SELECTED TEXT:
2.1 Trust model alignment (RFCs 0001–0007 invariants this RFC preserves)

The event-driven model does not alter the trust contract established by the prior RFCs. Specifically:

  • CP holds no signing key for state events (RFC-0002 §3). Every agent event is signed by the agent’s mTLS client cert (RFC-0003 §2). CP signs nothing it emits as state. CP does hold a CA-issuance signing key for /v1/enroll and /v1/agent/renew-cert; production deployments bind it to the TPM so CP holds only a pubkey + sign-wrapper handle. The file-backed fallback violates the spirit of the claim. See RFC-0010 §1.5.1 for the precise contract.
  • CP holds no trust private keys (RFC-0010 §1.5). Verification of inbound events uses the same TrustConfig deserialized at CP boot — no new trust roots, no new secrets. (The CA-issuance key is not a TrustConfig entry; see RFC-0010 §1.5.1 for the signer-vs-verifier distinction.)
  • CP is reconstructible from git + agent state (RFC-0001 §10, RFC-0010 §1.5). The HostRolloutRecord table (§5) is a cache, not a source of truth. On CP rebuild (loss of /var/lib/nixfleet-cp/state.db), the heartbeat drift-detection in §4.3 prompts agents to replay their event log; CP rebuilds its view from agent reports. Historical timestamps for converged rollouts are lost on rebuild — same property as today’s DB.

(Entries on target coordinates)
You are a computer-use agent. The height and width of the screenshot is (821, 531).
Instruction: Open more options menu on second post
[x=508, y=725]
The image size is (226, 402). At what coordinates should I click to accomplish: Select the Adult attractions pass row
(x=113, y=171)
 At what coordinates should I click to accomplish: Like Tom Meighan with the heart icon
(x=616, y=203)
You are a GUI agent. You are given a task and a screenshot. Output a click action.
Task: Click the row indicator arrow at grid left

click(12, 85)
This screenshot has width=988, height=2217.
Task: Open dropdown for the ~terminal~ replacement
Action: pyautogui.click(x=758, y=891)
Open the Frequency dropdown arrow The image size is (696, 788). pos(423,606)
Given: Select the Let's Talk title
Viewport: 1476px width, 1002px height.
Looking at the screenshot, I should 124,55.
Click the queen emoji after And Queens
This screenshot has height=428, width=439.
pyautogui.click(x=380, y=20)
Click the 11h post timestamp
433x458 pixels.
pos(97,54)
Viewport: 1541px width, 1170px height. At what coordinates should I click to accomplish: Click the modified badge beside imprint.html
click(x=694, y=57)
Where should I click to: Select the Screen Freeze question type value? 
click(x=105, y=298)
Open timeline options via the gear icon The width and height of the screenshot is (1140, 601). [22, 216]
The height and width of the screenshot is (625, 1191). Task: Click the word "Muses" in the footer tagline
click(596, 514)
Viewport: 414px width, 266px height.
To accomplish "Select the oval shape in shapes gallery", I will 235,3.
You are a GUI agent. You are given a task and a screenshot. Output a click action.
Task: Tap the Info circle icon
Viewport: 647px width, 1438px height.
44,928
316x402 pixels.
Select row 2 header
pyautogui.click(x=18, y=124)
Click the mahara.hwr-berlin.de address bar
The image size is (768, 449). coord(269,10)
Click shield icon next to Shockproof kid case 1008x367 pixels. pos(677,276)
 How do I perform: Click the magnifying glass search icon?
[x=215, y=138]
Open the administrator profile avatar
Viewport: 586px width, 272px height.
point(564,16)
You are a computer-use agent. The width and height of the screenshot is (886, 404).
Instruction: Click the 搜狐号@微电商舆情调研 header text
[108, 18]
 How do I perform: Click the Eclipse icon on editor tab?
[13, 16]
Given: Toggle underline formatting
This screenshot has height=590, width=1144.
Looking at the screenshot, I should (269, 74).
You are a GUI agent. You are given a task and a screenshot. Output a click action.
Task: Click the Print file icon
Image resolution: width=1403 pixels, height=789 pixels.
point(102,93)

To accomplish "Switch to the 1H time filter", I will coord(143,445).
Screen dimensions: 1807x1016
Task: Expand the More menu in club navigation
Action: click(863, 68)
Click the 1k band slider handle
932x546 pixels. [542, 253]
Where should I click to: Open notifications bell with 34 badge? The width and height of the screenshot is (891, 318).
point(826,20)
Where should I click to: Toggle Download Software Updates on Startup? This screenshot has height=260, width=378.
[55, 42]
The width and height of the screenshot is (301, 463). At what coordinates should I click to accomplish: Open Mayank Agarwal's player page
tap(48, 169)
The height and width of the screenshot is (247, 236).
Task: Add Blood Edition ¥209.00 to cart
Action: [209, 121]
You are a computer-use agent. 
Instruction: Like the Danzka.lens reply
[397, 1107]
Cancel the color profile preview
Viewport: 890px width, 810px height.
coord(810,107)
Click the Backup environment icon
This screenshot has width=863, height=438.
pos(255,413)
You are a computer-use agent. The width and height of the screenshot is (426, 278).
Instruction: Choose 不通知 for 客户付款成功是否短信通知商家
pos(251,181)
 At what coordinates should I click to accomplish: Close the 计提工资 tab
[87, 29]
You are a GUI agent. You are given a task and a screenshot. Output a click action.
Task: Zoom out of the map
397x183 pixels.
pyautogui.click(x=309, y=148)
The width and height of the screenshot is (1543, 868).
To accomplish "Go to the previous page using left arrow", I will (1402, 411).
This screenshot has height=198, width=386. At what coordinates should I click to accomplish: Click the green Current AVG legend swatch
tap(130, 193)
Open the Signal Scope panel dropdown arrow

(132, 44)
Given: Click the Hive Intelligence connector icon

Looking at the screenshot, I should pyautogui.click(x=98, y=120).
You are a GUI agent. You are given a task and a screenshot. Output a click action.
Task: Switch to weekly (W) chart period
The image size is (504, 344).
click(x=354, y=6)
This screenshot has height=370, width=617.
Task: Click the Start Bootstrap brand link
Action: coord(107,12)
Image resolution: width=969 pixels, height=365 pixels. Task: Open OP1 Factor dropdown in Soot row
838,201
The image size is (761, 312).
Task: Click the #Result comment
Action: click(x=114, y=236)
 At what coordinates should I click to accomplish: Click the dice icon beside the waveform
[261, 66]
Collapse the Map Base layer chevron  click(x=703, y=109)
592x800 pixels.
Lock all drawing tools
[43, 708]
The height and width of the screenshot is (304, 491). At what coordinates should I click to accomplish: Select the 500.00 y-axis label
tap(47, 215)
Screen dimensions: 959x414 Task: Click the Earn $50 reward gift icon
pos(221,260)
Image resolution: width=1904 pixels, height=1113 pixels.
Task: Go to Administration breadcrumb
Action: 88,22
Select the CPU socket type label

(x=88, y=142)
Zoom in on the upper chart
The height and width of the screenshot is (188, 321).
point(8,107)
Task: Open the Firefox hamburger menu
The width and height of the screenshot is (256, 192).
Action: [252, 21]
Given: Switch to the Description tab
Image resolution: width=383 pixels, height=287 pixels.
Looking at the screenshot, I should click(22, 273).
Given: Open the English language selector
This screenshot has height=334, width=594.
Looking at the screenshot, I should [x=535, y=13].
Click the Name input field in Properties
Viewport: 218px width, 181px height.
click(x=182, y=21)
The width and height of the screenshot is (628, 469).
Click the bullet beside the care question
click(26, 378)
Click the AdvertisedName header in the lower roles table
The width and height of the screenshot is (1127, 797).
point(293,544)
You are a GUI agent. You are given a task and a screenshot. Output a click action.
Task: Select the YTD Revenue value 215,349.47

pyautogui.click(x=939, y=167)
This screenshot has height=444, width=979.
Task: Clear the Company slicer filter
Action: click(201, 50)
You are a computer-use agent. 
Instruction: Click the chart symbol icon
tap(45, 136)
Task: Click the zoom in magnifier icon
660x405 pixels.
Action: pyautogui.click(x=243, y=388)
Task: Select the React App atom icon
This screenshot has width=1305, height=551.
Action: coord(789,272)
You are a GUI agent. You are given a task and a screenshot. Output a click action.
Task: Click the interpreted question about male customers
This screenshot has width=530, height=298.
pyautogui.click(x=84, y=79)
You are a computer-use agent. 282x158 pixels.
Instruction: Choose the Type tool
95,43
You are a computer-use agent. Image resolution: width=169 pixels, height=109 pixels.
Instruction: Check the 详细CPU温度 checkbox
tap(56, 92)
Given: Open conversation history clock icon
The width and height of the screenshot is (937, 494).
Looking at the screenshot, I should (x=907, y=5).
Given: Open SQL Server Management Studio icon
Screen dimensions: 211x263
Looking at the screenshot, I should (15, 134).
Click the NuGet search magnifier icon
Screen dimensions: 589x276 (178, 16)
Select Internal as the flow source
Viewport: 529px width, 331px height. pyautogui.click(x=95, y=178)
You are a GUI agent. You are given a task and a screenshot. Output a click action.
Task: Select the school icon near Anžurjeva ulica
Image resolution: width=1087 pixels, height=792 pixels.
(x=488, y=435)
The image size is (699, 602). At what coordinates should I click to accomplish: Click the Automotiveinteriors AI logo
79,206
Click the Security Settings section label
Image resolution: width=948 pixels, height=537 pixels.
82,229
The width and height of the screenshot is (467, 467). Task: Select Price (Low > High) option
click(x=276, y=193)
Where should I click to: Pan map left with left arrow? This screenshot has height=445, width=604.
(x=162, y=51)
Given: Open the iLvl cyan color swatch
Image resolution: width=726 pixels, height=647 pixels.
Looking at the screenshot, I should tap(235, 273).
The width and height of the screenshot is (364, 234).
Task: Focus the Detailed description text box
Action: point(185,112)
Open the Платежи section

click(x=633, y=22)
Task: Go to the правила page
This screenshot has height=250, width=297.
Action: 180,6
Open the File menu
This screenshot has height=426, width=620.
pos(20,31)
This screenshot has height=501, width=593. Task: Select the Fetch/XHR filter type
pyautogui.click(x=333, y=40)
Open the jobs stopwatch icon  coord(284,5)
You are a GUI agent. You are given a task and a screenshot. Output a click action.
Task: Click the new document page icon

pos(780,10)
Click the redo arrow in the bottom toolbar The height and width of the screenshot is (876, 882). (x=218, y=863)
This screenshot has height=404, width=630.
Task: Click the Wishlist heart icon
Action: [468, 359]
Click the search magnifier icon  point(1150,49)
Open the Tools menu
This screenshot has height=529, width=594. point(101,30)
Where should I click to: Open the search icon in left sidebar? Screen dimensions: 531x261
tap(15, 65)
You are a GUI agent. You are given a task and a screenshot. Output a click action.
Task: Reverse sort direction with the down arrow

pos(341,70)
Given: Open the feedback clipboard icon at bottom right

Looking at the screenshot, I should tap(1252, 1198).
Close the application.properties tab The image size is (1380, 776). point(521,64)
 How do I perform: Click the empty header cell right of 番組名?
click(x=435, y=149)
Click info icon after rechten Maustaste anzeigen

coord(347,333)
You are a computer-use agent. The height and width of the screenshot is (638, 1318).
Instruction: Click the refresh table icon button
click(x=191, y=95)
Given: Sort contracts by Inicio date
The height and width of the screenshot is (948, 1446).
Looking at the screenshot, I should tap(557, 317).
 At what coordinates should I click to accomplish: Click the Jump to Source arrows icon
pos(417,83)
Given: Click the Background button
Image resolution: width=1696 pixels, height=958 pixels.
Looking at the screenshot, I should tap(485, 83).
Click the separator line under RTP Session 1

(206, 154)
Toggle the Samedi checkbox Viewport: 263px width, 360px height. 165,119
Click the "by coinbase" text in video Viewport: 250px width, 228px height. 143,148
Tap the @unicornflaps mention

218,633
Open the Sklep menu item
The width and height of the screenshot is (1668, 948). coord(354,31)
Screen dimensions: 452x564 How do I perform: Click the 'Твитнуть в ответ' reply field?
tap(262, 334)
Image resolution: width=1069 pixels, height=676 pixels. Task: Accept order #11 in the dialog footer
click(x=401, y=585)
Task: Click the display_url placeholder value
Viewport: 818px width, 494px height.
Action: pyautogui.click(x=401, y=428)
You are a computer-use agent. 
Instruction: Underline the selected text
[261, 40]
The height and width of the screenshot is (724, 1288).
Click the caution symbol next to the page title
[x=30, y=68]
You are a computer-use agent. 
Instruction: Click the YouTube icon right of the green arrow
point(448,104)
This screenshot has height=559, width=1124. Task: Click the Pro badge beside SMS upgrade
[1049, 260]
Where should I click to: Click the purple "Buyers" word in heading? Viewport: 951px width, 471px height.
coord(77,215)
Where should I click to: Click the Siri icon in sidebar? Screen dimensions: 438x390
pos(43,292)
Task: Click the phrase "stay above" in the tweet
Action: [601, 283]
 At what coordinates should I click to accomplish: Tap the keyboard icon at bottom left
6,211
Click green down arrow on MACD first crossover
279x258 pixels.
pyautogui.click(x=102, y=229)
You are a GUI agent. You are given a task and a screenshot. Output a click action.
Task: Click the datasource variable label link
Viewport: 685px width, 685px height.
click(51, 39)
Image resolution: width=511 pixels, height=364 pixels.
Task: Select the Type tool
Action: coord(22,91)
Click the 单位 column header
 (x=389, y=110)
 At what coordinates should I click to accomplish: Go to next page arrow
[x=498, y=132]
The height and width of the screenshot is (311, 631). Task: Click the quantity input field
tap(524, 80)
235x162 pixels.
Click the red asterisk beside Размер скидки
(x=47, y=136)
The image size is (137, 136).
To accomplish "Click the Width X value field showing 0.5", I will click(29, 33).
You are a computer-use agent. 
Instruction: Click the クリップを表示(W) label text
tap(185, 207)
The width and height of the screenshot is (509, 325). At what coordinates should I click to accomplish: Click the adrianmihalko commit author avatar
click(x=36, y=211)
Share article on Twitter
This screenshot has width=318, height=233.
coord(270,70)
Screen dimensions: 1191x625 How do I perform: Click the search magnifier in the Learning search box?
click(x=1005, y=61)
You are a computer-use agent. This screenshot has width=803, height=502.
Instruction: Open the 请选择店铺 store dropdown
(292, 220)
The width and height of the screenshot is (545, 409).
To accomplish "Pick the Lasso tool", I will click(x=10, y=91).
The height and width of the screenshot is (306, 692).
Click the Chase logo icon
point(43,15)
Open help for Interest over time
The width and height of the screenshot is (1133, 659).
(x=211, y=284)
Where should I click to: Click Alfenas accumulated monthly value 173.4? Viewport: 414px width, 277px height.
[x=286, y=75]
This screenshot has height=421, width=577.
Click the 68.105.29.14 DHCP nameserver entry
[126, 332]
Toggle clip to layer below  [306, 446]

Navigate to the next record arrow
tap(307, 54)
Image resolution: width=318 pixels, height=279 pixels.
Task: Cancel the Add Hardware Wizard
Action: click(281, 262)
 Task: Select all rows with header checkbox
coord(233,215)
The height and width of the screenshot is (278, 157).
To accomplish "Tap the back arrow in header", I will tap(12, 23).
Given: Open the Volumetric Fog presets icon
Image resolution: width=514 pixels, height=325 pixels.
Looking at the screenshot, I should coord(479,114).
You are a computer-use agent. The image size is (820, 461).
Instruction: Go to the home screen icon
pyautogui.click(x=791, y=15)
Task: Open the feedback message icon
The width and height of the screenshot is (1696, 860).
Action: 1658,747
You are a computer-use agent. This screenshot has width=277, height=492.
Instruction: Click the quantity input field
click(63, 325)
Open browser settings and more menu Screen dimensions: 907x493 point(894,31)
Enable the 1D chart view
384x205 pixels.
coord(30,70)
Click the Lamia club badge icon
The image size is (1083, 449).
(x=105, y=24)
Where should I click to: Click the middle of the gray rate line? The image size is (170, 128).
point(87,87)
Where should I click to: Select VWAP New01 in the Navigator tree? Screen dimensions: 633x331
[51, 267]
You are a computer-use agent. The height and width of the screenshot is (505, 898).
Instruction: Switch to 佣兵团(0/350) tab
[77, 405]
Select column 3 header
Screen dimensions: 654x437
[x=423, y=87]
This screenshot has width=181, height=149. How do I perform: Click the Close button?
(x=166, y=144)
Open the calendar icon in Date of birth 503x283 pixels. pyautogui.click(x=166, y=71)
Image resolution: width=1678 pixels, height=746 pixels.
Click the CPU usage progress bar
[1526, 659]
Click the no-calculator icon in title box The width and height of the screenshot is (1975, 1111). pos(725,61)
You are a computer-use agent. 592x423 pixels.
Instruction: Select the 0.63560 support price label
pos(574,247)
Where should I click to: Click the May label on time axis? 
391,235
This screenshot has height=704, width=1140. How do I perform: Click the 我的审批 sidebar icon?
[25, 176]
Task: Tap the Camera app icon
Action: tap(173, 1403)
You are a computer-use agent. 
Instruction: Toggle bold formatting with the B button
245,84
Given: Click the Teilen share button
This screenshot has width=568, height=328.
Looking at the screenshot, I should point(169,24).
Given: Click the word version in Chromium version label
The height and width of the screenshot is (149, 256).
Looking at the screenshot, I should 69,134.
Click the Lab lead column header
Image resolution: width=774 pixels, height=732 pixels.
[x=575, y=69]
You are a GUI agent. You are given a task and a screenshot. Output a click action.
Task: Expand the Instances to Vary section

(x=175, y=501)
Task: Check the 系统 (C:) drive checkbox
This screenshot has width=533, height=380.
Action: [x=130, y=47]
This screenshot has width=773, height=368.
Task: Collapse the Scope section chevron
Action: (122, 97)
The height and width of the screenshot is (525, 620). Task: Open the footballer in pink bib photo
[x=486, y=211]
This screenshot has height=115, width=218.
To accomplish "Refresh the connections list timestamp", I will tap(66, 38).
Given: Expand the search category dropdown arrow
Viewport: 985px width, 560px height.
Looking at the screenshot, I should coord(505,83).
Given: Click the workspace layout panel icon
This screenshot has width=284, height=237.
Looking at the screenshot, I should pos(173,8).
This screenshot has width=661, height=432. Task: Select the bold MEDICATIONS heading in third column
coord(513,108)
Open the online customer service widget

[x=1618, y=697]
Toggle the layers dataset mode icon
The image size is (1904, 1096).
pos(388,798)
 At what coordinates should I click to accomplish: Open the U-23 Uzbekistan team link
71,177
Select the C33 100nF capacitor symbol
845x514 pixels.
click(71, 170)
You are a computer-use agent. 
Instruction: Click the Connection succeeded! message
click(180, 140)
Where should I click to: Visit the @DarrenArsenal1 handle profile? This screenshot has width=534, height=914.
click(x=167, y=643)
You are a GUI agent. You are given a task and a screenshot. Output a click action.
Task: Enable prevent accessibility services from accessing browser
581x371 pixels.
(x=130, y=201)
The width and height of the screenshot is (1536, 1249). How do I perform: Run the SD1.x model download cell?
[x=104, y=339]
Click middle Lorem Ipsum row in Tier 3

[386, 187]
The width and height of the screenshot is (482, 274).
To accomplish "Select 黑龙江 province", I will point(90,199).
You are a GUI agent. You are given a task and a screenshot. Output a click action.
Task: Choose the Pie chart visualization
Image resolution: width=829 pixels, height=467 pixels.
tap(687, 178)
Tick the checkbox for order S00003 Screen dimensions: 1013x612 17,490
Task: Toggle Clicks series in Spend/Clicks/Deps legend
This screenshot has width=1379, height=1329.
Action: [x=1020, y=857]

SET TASKS:
#1 Reproduce the passage from the trust model section above that opens with the words containing "2.1 Trust model" and closes with "the signer-vs-verifier distinction.)".
#2 Turn the paragraph of the trust model section above that begins "CP is reconstructible from git + agent state" into a short bulleted list that keeps its main facts.

COMPLETED EXERCISE:
#1
2.1 Trust model alignment (RFCs 0001–0007 invariants this RFC preserves)

The event-driven model does not alter the trust contract established by the prior RFCs. Specifically:

  • CP holds no signing key for state events (RFC-0002 §3). Every agent event is signed by the agent’s mTLS client cert (RFC-0003 §2). CP signs nothing it emits as state. CP does hold a CA-issuance signing key for /v1/enroll and /v1/agent/renew-cert; production deployments bind it to the TPM so CP holds only a pubkey + sign-wrapper handle. The file-backed fallback violates the spirit of the claim. See RFC-0010 §1.5.1 for the precise contract.
  • CP holds no trust private keys (RFC-0010 §1.5). Verification of inbound events uses the same TrustConfig deserialized at CP boot — no new trust roots, no new secrets. (The CA-issuance key is not a TrustConfig entry; see RFC-0010 §1.5.1 for the signer-vs-verifier distinction.)

#2
- CP can be rebuilt from git and agent state (RFC-0001 §10, RFC-0010 §1.5).
- The HostRolloutRecord table (§5) is a cache, not a source of truth.
- If CP is rebuilt after losing /var/lib/nixfleet-cp/state.db, heartbeat drift detection (§4.3) prompts agents to replay their event log, and CP rebuilds its view from their reports.
- A rebuild loses historical timestamps for converged rollouts, the same as with today's DB.